Ketika berada di halaman kosong, muncul sebuah tulisan berwarna merah darah, tidak hitam seperti yang lainnya, tertulis sebuah kata Alteration of Blood. Tertulis dengan besar dan ada penjelasan di dalamnya, begitu ia mengetahui hal ini, Pino tak bisa berkata-kata.
"Gila!!! Sihir macam apa ini? Mengubah darah menjadi mana, aku bisa mengisi, dan memperbanyak mana-ku dengan menyerap darah lawanku?"
Ia bingung dengan apa yang ia rasakan, senang atau sedih? Benar-benar menggelikan, di kala dia sedang dilanda kecemasan setelah menghabisi wanita-wanita itu, dia malah mendapatkan sebuah sihir baru. Aneh sekali, sangat tidak masuk akal, akan tetapi begitu matanya melihat kembali ke genangan darah di lantai, ia terkejut setengah mati.

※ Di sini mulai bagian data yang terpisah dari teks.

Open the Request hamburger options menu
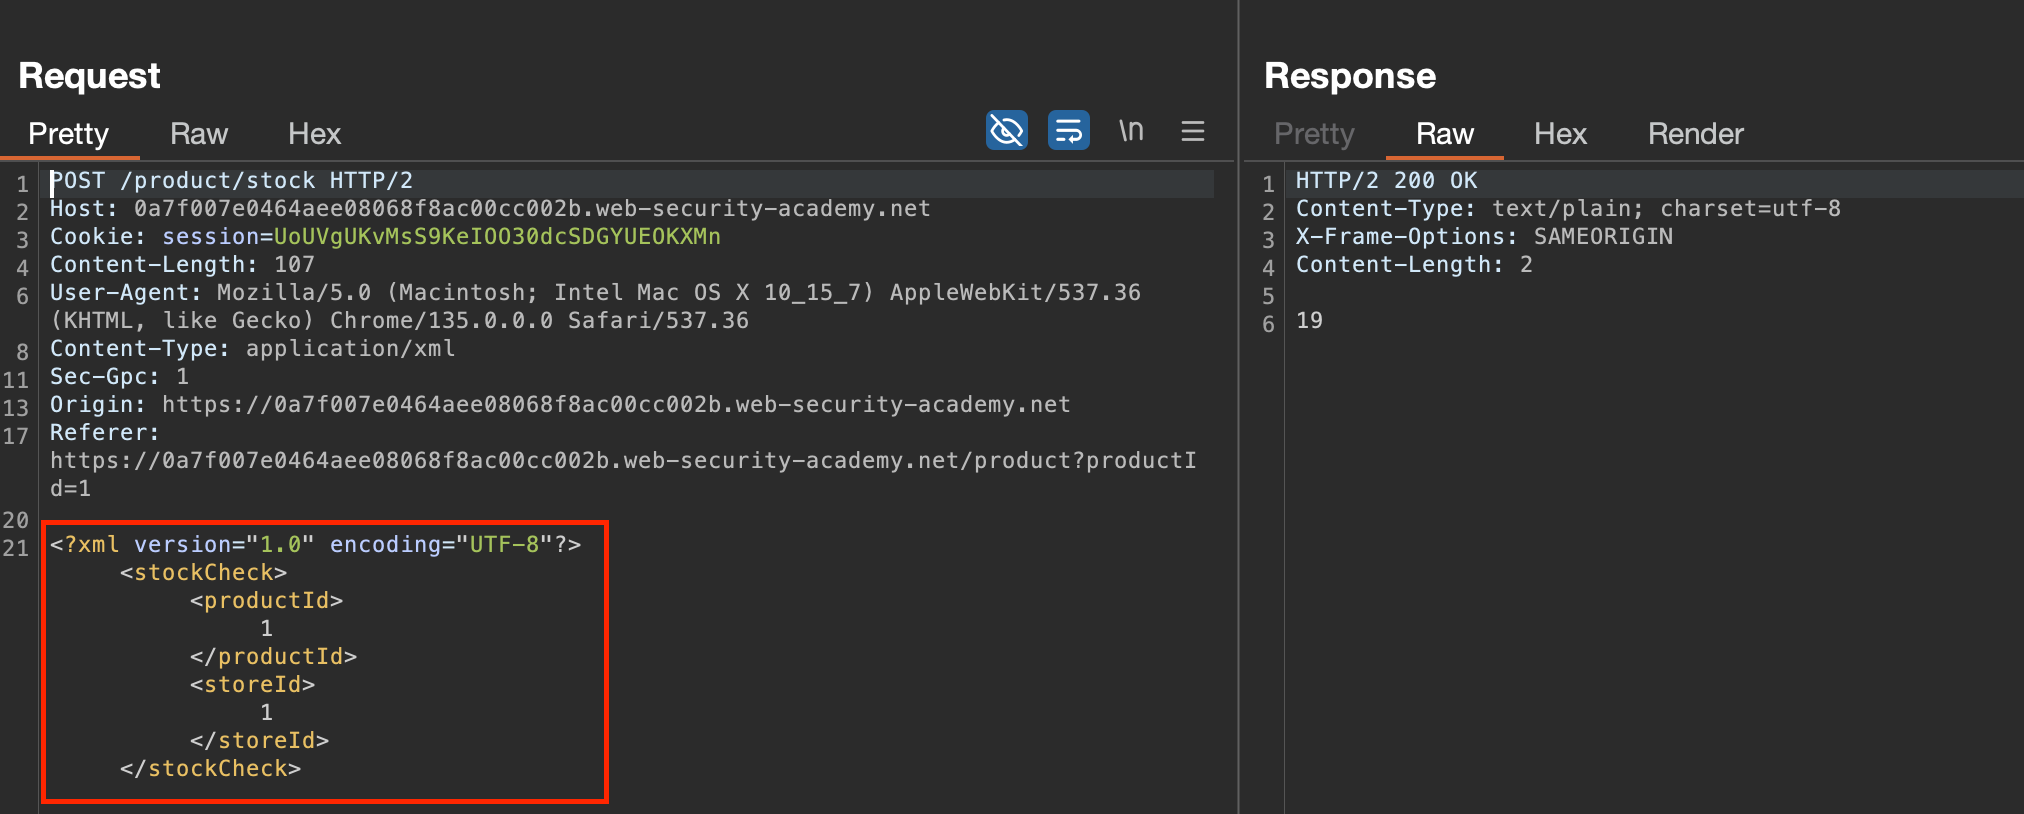 pos(1192,131)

Genangan darah di lantai menghilang, lenyap tak bersisa, seolah-olah darah yang tadinya ada di lantai hanyalah sebuah ilusi semata. Ia sangat bimbang, pada saat itulah, dia merasakan adanya kekuatan yang berbeda masuk ke dalam tubuhnya, mengalir cukup deras memasuki inti sihirnya.
Perasaan yang begitu mengerikan membuat tubuhnya bergidik tak karuan, setelah itu dia meninggalkan ruangan secepat mungkin, dia tidak ingin tinggal di tempat itu lama-lama. Akan tetapi, dia akan kembali lagi untuk menguburkan wanita-wanita yang ia bunuh.
Bukannya keluar dan membawa pergi Vivi serta anak kecil lainnya, ia kembali ke tempat peti-peti harta dan pedang dengan ukiran naga di gagangnya.